Crítico desta postura, Daniel Oliveira salienta que tal seria "abrir um precedente inaceitável para a escola". O cronista propõe assim um exercício: "O que diríamos, se determinados grupos religiosos e culturais quisessem impor, por causa das suas convicções, que as meninas estavam dispensadas de algumas disciplinas?" Uma questão colocada em alguns países, elucida.

Daniel Oliveira vai mais longe: "E se estes pais quisessem que a teoria da evolução deixasse de ser ensinada nas escolas? Ou que fosse ensinada a par com o criacionismo? Ou, se quisessem, como alguns pais já exigem, se deixasse de falar do esforço de vacinação nas escolas? Para não pôr o ónus nos outros, imaginem que eu exijo que os descobrimentos deixem de ser ensinados da forma demasiado laudatória que hoje podemos ver nos manuais escolares, e, até isso acontecer, decida que a minha filha não participa nas aulas de História? Ou que não se fale de empreendedorismo?"

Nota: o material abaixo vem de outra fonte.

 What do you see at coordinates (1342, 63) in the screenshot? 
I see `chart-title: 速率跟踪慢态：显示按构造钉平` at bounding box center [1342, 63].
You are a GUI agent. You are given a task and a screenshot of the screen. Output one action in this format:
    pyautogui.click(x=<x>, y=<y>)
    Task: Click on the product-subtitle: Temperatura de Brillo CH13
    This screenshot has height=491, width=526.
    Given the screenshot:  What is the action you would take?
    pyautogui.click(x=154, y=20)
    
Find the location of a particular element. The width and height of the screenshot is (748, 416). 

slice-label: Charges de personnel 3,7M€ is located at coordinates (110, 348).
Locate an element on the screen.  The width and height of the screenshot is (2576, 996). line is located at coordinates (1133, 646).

O cronista alerta, na conclusão deste exercício mental, que a "ideia de que os pais podem usar a objeção de consciência em casos como estes não resulta apenas de equívocos jurídicos". É mais profundo do que isso, garante. "Estes pais acham que, sendo indiscutivelmente responsáveis pela educação dos seus filhos, passam a ser seus proprietários. Mais, que podem isolar os seus filhos do resto da sociedade, impedindo qualquer influência externa à família."

"Uma oferta à la carte" é algo que não se coaduna com a escola, construída para todos, salienta Daniel Oliveira, para quem estes pais "confundem a ideia de que a escola é ideologicamente neutra, com a ideia absurda de que ela não tem, como uma das suas funções, criar um sentido de comunidade, o que implica a partilha de valores fundamentais, basicamente os que estão presentes na Constituição da República".

Mas, "sem partilha de valores, as crianças nem sequer podem partilhar espaços físicos comuns", alerta. "Nada disto impede que os pais em casa transmitam os seus próprios valores. Serão tanto mais eficazes a fazê-lo quanto mais respeito inspirarem aos seus próprios filhos, e quanto mais presentes forem na sua educação, e não impede que, como cidadãos, usem todos os instrumentos democráticos que têm ao seu dispor para mudar as políticas públicas."

"Não haverá uma escola feita à imagem e semelhança da sua vontade individual", vinca o jornalista. Trata-se de "viver em sociedade", defende ainda.

Apesar de o Tribunal Administrativo e Fiscal de Braga e de o Supremo Tribunal Administrativo terem dado razão ao Ministério da Educação, permitindo que os alunos fossem retidos, essa não foi a escolha do Ministério. "Garantido que estava que a instrumentalização de menores para um combate político não criava uma jurisprudência que levaria a um quebra-cabeças incomportável, em que cada disciplina e currículo passava a ser opcional, o secretário de Estado da Educação João Costa decidiu que os dois alunos não seriam retidos até à conclusão dos processos, que acontecerá daqui a anos, já eles não estarão na escola..."

Daniel Oliveira refere que esta decisão surge dias depois de o Supremo Tribunal Administrativo ter dado razão à Tutela, e esse é um ponto fundamental que o leva a enaltecer: "A escolha foi seguramente difícil, e é arriscada, por poder passar a ideia de que é um prémio ao infrator. Só que os infratores não são aqueles menores. Com esta decisão, o secretário de Estado mostra quem põe as crianças em primeiro lugar e quem, pelo contrário, não as deixa em paz, não hesitando em prejudicar o seu futuro. Porque se julgam proprietários desse futuro."